• [Your tasks]:
#1 In the abstract on neonatal gut-microbiome-derived 12,13 DiHOME, what enzyme generates this linoleic acid derivative?
#2 Extend the abstract on neonatal gut-microbiome-derived 12,13 DiHOME, picking up after its last sentence.
[Excerpt provided — start]
647:
Neonatal gut-microbiome-derived 12,13 DiHOME suppresses immune tolerance via PPARγ
Sunday, March 4, 2018: 4:30 PM
South Hall A2 (Convention Center)
Sophia R. Levan, Kei E. Fujimura, PhD, Din L. Lin, PhD, Kelsey A. Stamnes, Edward M. Zoratti, MD FAAAAI, Nicholas W. Lukacs, PhD, Dennis R. Ownby, MD FAAAAI, Homer A. Boushey, MD FAAAAI, Christine Cole Johnson, PhD MPH FAAAAI, Susan V Lynch, PhD

RATIONALE: 12,13 DiHOME is enriched in the stool of neonates with a perturbed gut microbiota, who are at high risk of developing multi-sensitized atopy at age 2. This linoleic acid-derivative is structurally similar to known ligands of peroxisome proliferator-activated receptor gamma (PPARγ), is generated by an epoxide hydrolase (EH) and can suppress regulatory T cells (Treg) ex vivo. Therefore, we hypothesize that gut microbiome-derived 12,13 DiHOME contributes to allergic sensitization in childhood via PPARγ signaling on human dendritic cells (DCs), resulting in suppression of Tregs.
[Excerpt provided — finish]
[Data supplied — start]
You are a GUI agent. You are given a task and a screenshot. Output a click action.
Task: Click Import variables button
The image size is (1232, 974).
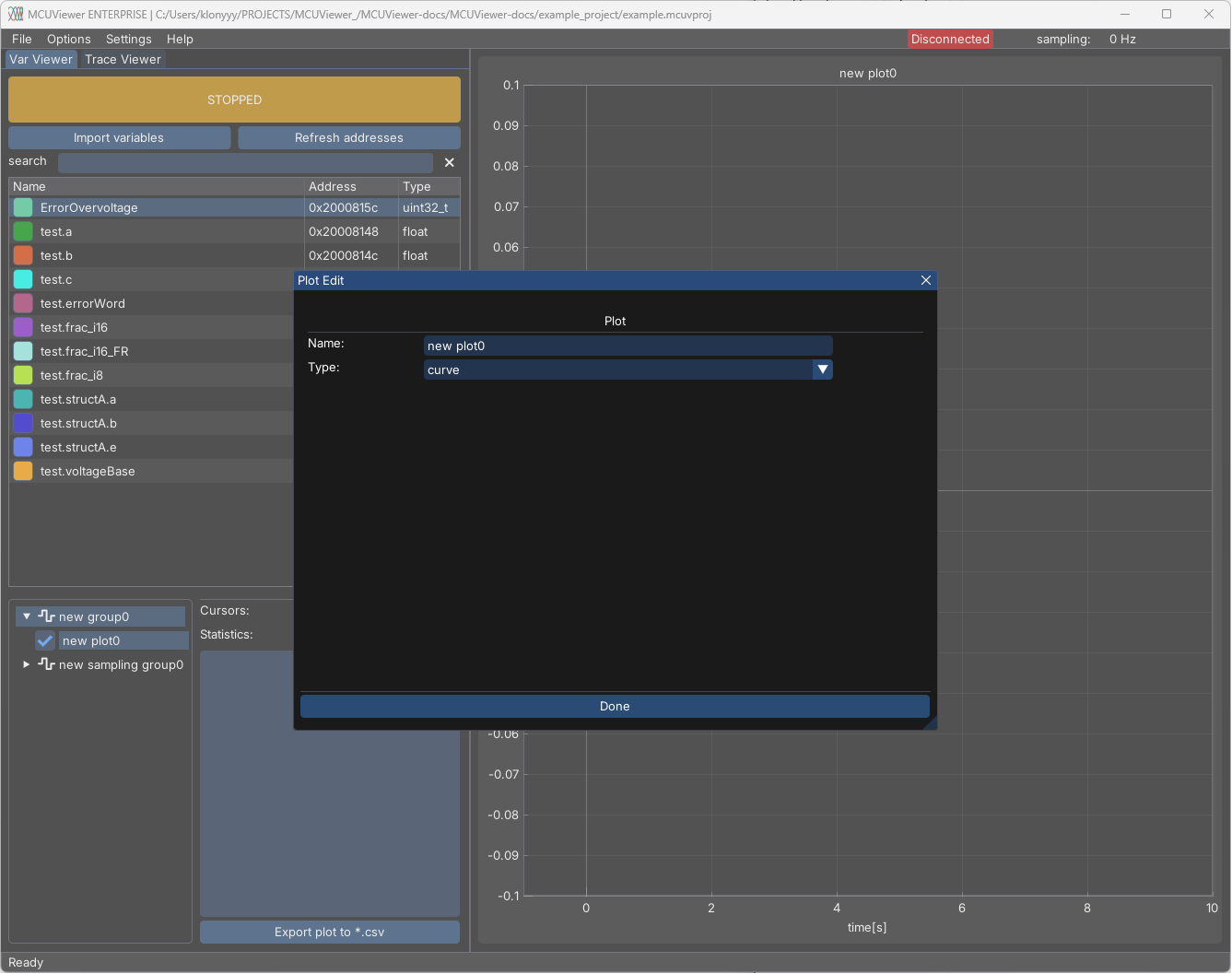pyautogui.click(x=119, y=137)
[Data supplied — finish]
[Data supplied — start]
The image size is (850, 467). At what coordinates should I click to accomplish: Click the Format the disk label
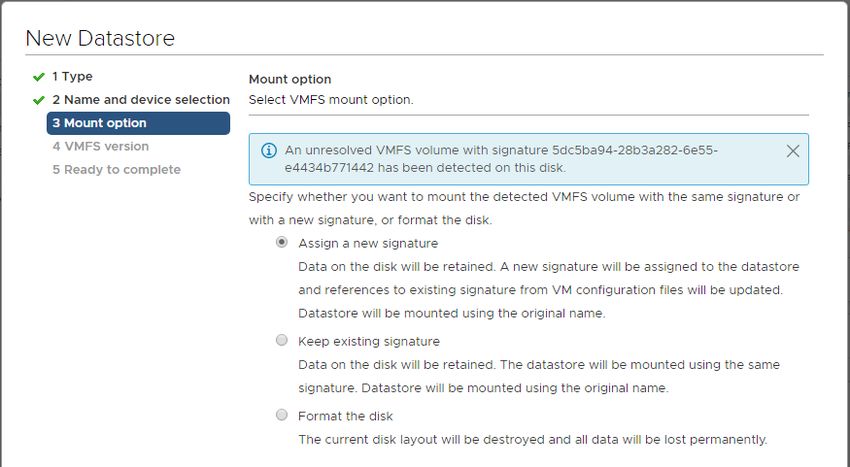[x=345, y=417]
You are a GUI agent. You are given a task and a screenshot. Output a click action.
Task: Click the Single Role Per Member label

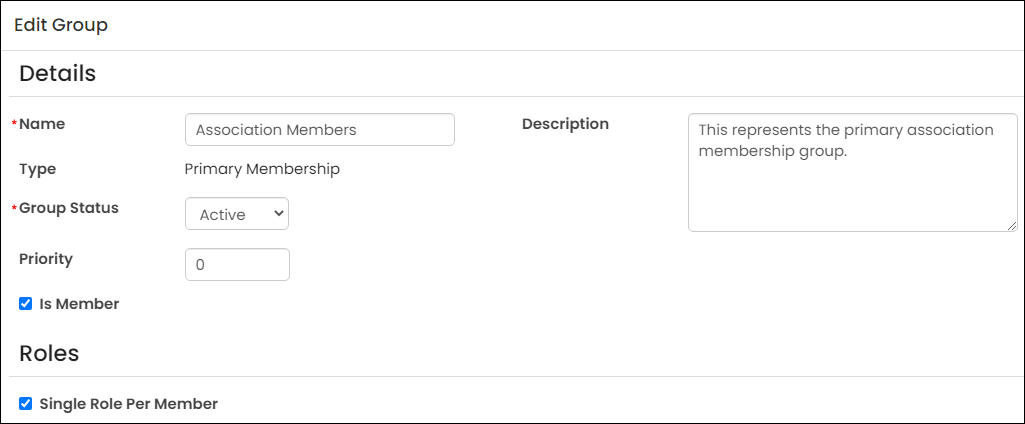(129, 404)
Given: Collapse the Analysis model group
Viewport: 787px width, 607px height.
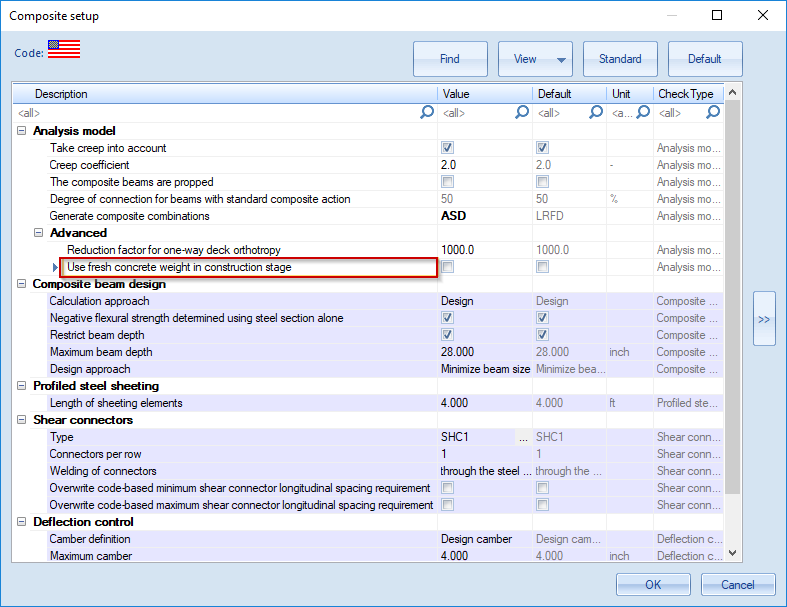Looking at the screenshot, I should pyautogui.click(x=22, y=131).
[Data supplied — finish]
[Data supplied — start]
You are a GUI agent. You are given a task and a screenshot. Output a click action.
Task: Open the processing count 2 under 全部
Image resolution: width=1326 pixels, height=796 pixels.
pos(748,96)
[Data supplied — finish]
• [Responses to the exercise]:
#1 An epoxide hydrolase (EH).

#2
METHODS: Human DC/T cell co-culture assays, qPCR, and a mouse model of cockroach antigen (CRA) allergic airway sensitization were used to evaluate the effects of 12,13 DiHOME. Metagenomics and LC-MS were used to quantify EH genes and 12,13 DiHOME in stool samples from the Wayne County Health, Environment, Allergy, and Asthma Longitudinal Study.

RESULTS: Human DCs treated with 12,13 DiHOME exhibited significantly decreased IL-10 secretion (p=0.0009), altered expression of PPARγ-regulated genes, CD36 (p=0.002) and CD1a (p=0.002), and decreased Treg frequency following co-culture (p=0.0004). CRA-sensitized mice, treated with peritoneal-delivered 12,13 DiHOME, exhibited an increase in circulating IgE (p=0.055) and a significant decrease in lung Tregs (p=0.019). Neonates who developed multi-sensitized atopy at age 2 years exhibited a significantly increased abundance of fecal bacterial EH genes (p=0.0017) and of 12,13 DiHOME (p=0.002).

CONCLUSIONS: Early-life 12,13 DiHOME synthesis by the gut microbiome may contribute to loss of immune tolerance and the development of allergic disease in childhood.